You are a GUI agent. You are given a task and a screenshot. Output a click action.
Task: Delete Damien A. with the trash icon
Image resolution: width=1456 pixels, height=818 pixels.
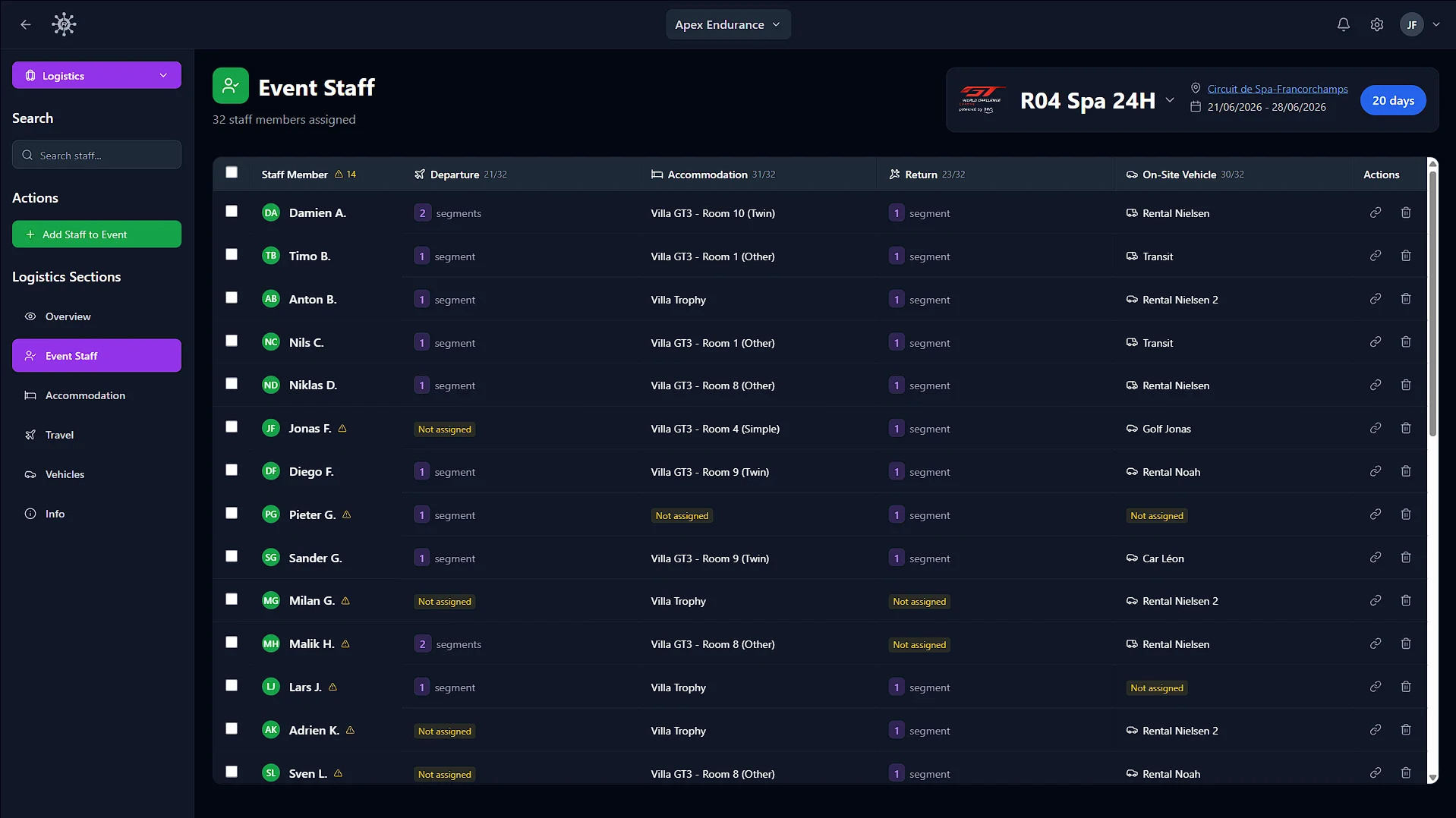click(1405, 212)
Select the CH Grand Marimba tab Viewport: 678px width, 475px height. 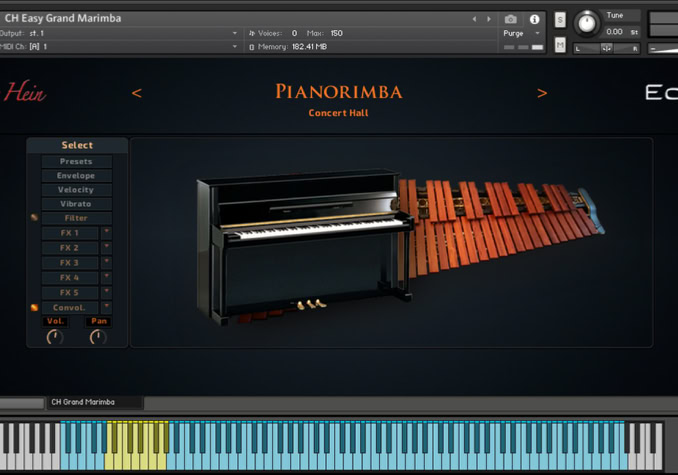click(x=83, y=402)
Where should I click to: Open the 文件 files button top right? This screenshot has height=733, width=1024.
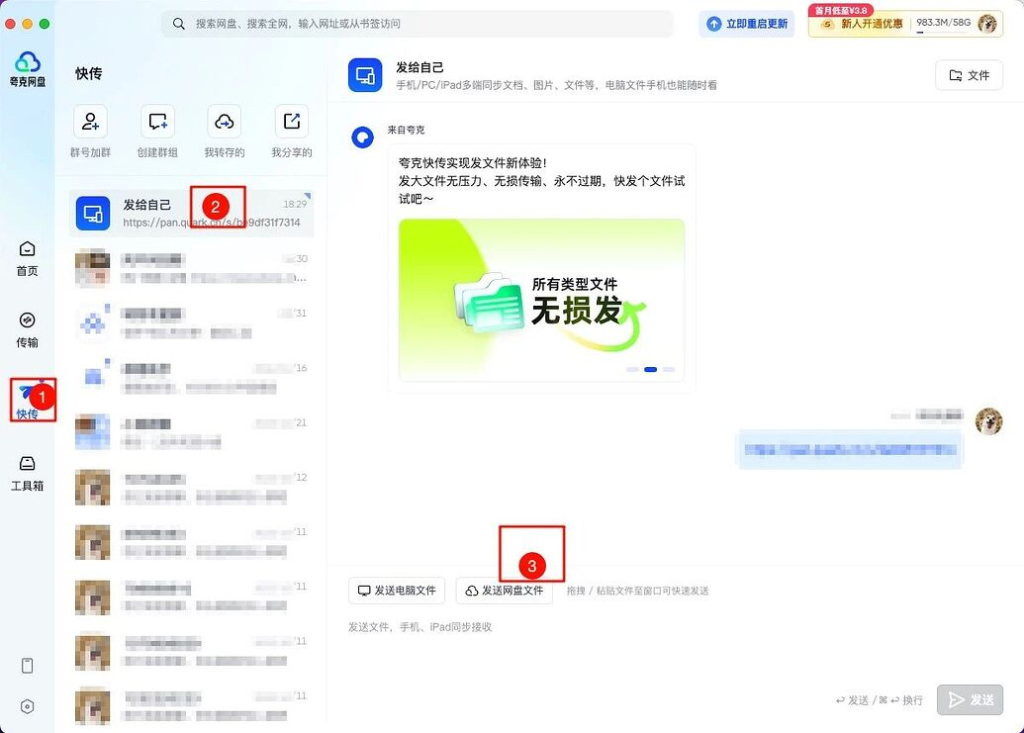click(x=968, y=74)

^^^^^^^^

_Work order_
Please repeat, exactly and with nothing else, the lines from the one containing "Where should I" to the last line of the entries, both included, excluding any pictures.

_Your solution_
Where should I click to: Open the 文件 files button top right? This screenshot has height=733, width=1024.
click(x=968, y=74)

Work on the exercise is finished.